#### Your instructions
Retype the listing from its first line through the line that contains "Viewport: 806px width, 664px height. 412,647", with no changes.

** begin Working data **

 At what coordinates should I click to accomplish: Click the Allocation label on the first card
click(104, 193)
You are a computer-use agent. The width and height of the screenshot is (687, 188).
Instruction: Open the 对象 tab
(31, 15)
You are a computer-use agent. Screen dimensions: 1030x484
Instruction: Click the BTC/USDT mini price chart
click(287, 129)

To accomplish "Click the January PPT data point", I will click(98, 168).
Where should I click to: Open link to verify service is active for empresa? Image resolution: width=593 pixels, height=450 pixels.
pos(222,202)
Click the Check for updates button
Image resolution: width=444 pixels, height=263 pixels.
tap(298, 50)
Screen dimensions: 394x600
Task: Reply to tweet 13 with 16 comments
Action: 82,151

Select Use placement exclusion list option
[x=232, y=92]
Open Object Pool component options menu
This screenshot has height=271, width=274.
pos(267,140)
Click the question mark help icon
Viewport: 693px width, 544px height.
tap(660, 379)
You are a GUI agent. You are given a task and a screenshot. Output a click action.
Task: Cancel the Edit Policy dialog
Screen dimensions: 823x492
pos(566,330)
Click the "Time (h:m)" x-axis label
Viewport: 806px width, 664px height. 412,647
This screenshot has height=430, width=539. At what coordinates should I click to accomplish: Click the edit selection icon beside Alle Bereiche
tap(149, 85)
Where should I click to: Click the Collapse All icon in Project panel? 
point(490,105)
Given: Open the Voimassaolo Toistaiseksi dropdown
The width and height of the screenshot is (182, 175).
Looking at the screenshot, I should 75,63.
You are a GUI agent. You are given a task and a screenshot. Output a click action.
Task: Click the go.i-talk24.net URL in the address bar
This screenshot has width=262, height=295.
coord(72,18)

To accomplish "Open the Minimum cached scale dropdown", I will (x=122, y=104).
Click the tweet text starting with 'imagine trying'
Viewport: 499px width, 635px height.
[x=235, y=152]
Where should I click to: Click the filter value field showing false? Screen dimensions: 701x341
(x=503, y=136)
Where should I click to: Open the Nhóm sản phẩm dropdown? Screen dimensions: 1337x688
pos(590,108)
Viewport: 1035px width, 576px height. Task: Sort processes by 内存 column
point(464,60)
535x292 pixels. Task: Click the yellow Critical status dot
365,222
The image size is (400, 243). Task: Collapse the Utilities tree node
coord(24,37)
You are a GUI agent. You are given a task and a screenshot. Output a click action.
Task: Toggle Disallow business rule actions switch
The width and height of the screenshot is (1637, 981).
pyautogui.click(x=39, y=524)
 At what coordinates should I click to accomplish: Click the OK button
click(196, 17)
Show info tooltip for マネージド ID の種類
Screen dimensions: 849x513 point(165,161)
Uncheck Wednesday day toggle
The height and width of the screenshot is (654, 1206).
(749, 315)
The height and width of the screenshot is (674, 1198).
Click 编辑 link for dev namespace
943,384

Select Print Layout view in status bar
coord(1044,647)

** end Working data **

#### Complete output
 At what coordinates should I click to accomplish: Click the Allocation label on the first card
click(104, 193)
You are a computer-use agent. The width and height of the screenshot is (687, 188).
Instruction: Open the 对象 tab
(31, 15)
You are a computer-use agent. Screen dimensions: 1030x484
Instruction: Click the BTC/USDT mini price chart
click(287, 129)

To accomplish "Click the January PPT data point", I will click(98, 168).
Where should I click to: Open link to verify service is active for empresa? Image resolution: width=593 pixels, height=450 pixels.
pos(222,202)
Click the Check for updates button
Image resolution: width=444 pixels, height=263 pixels.
tap(298, 50)
Screen dimensions: 394x600
Task: Reply to tweet 13 with 16 comments
Action: 82,151

Select Use placement exclusion list option
[x=232, y=92]
Open Object Pool component options menu
This screenshot has height=271, width=274.
pos(267,140)
Click the question mark help icon
Viewport: 693px width, 544px height.
tap(660, 379)
You are a GUI agent. You are given a task and a screenshot. Output a click action.
Task: Cancel the Edit Policy dialog
Screen dimensions: 823x492
pos(566,330)
Click the "Time (h:m)" x-axis label
Viewport: 806px width, 664px height. 412,647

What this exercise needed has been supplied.